Accordingly, the branch of defendants’ motion seeking an order dismissing plaintiffs’ 27th cause of action is denied as moot.

. On July 25, 2014, the instant motions were reassigned from Hon. Lester B. Adler, J.S.C. to the undersigned for disposition. Upon receipt of the motion papers, the court recognized that relationships with some of the attorneys required disclosure in order to avoid the appearance of impropriety. Thus, the court scheduled and held a conference on August 20, 2014 at which the court disclosed to all parties a sometimes social relationship with counsel for plaintiffs and one of the attorneys for a defendant. All counsel were given the opportunity to object to this court’s handling of the matter and/or request recusal. None did.

. Defendant The Westchester Medical Practice, EC.’s motion is improperly designated as a “cross motion,” because it does not respond to a motion seeking relief as to it. A party can not cross-move against a nonmoving party. The motion is, in fact, a “me too” motion, which adopts the arguments of and seeks the identical relief to the motion brought by its codefendants.

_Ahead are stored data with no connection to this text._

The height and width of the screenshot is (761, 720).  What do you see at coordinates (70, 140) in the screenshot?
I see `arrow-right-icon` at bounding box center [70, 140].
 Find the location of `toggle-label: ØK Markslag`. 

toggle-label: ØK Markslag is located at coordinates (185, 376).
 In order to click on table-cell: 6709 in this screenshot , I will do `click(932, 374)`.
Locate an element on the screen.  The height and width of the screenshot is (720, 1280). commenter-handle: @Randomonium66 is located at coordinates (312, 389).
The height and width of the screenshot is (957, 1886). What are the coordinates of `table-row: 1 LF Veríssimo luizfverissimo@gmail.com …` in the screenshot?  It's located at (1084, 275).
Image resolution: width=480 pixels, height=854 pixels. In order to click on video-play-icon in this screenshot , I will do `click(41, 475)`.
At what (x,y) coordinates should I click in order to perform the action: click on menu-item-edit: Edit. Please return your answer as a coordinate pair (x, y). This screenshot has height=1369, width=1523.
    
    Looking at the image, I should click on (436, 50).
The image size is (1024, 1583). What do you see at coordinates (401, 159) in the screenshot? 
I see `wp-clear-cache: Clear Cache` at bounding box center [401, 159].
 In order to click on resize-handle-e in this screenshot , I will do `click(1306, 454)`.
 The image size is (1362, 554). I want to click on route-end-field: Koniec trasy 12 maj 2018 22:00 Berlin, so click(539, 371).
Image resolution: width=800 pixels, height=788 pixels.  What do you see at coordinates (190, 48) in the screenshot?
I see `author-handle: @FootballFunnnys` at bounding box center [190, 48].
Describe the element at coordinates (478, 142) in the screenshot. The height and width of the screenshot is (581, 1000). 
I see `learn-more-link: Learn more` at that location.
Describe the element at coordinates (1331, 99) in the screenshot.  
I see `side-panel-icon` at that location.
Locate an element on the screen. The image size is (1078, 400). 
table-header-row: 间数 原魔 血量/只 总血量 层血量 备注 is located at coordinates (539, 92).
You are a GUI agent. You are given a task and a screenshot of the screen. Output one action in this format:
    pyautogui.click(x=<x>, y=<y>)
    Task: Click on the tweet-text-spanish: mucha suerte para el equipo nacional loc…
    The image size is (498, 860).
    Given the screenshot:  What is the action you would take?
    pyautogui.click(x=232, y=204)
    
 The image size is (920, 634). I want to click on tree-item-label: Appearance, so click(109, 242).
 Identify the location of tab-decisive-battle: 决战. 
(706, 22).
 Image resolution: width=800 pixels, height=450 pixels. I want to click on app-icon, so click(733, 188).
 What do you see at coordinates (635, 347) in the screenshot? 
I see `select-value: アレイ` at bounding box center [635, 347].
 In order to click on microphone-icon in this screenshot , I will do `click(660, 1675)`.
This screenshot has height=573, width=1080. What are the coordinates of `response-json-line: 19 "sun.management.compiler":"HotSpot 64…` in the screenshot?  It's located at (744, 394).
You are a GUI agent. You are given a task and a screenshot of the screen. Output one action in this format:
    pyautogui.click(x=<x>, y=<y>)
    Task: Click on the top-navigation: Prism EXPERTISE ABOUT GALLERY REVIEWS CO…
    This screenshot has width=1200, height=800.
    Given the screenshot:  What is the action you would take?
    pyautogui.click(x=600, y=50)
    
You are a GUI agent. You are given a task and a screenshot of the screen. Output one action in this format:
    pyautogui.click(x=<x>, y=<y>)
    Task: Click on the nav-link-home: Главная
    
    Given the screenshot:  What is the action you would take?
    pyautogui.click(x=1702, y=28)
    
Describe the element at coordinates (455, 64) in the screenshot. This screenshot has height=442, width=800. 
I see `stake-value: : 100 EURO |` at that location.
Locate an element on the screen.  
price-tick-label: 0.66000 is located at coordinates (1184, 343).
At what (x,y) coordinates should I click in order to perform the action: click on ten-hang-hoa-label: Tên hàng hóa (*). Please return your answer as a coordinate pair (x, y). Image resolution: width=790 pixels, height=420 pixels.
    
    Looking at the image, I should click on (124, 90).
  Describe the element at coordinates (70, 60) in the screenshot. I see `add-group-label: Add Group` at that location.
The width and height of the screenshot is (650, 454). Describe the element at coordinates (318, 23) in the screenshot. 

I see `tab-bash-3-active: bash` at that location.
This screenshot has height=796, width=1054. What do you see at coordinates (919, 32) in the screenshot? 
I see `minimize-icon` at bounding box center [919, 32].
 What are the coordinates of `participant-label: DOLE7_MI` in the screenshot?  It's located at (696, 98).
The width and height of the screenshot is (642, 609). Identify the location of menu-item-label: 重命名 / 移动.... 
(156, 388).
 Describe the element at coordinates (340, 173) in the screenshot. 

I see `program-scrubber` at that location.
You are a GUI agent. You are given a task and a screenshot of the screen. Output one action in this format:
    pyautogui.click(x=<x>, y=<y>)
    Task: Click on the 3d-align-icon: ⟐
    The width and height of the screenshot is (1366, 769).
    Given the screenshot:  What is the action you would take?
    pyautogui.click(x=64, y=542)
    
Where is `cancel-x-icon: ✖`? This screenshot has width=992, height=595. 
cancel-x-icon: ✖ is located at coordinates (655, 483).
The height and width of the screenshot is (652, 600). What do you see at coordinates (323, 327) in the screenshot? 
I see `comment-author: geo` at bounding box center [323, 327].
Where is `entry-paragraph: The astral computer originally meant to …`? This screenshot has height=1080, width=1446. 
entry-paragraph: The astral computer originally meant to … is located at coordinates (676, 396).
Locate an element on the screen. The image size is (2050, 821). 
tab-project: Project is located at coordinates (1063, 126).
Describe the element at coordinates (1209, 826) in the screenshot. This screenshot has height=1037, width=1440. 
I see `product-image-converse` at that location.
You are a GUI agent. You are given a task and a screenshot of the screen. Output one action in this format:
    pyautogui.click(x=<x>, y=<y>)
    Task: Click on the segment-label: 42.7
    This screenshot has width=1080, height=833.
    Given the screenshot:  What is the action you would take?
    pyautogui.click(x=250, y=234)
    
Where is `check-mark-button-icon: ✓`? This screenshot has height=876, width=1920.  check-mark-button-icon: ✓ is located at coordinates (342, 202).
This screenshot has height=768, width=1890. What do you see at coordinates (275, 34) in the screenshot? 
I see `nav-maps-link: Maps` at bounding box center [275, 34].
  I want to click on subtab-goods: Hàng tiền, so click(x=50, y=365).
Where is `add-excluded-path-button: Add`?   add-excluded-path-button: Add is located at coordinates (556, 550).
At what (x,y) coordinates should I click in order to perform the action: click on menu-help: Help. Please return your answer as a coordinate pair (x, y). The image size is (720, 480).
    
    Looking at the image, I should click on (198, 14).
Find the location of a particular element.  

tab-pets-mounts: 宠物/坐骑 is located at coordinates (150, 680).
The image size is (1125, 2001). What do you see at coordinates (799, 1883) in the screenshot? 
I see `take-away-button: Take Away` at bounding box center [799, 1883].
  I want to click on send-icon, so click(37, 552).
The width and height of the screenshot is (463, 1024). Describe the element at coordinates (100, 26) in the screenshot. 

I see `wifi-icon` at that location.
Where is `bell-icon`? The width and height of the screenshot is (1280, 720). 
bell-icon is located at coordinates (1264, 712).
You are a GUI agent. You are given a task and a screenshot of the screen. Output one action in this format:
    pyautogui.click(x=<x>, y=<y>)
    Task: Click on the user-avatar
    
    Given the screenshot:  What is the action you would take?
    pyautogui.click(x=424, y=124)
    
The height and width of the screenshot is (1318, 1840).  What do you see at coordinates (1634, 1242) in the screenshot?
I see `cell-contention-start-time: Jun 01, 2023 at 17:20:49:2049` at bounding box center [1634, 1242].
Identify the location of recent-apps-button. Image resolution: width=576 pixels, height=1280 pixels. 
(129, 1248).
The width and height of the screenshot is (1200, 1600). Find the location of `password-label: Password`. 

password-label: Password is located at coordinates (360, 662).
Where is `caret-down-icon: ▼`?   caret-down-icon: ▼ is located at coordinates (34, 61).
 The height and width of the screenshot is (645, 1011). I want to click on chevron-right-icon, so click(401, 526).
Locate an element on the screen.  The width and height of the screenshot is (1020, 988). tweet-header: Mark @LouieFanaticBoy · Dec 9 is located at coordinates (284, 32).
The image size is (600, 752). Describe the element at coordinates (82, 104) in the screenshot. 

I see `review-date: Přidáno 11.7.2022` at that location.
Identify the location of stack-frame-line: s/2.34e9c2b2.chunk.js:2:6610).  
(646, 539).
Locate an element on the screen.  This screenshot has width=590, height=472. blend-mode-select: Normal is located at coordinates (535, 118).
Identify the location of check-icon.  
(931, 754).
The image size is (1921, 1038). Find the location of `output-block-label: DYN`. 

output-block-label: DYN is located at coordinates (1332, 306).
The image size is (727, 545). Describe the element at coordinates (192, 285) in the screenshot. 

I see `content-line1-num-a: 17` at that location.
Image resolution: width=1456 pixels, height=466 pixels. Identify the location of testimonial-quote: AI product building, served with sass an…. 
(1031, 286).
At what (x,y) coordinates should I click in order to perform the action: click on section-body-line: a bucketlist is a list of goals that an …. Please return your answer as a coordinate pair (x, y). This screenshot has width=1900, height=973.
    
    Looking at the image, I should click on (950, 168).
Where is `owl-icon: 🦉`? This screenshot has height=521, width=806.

. Defendants properly argue that plaintiffs should have flagged their specific amendments, particularly given the voluminous allegations in the complaint. The court has not undertaken a side by side comparison of the complaint and amended complaint, nor should it. However, even a cursory review of both pleadings shows that the allegations of the amended complaint are, for the most part, unchanged, with the exception that substantive changes have been made to the 27th cause of action.

. Although these defendants have filed answers to the complaint, service of an answer “does not necessarily waive the motion to strike objectionable matter. If the matter is scandalous and irrelevant, for example, it is just as much so before as after answering.” (Siegel, NY Prac § 230 at 381 [4th ed].)

. This nineteenth century proverbial phrase was first found in print in Andrea del Sarto, 1855, a poem by Robert Browning: “Well, less is more, Lucrezia: I am judged.” As used in the poem, its meaning is that greater artistry expressed in fewer pieces has more value than prolific works that are flawed. It is used today to express the same idea and also to signify that simplicity and brevity in communication is more effective than verbosity and needless complexity.

. Johnsen v Silich (2007 NY Slip Op 34055[U], *2 [Sup Ct, Richmond County 2007]) contains sweeping statements which are favorable to defendants’ position, however, it is clear from the decision that the complaint contained prejudicial matter, such as a newspaper “article of an unrelated similar case involving the doctor.” Thus, the case does not support defendants’ position.

. Ironically, defendants complain of the specificity of plaintiffs’ complaint. This court’s experience is that defendants in malpractice cases usually complain about the lack of specificity of the plaintiffs claims, proclaiming that they are not given adequate notice of the claims being made.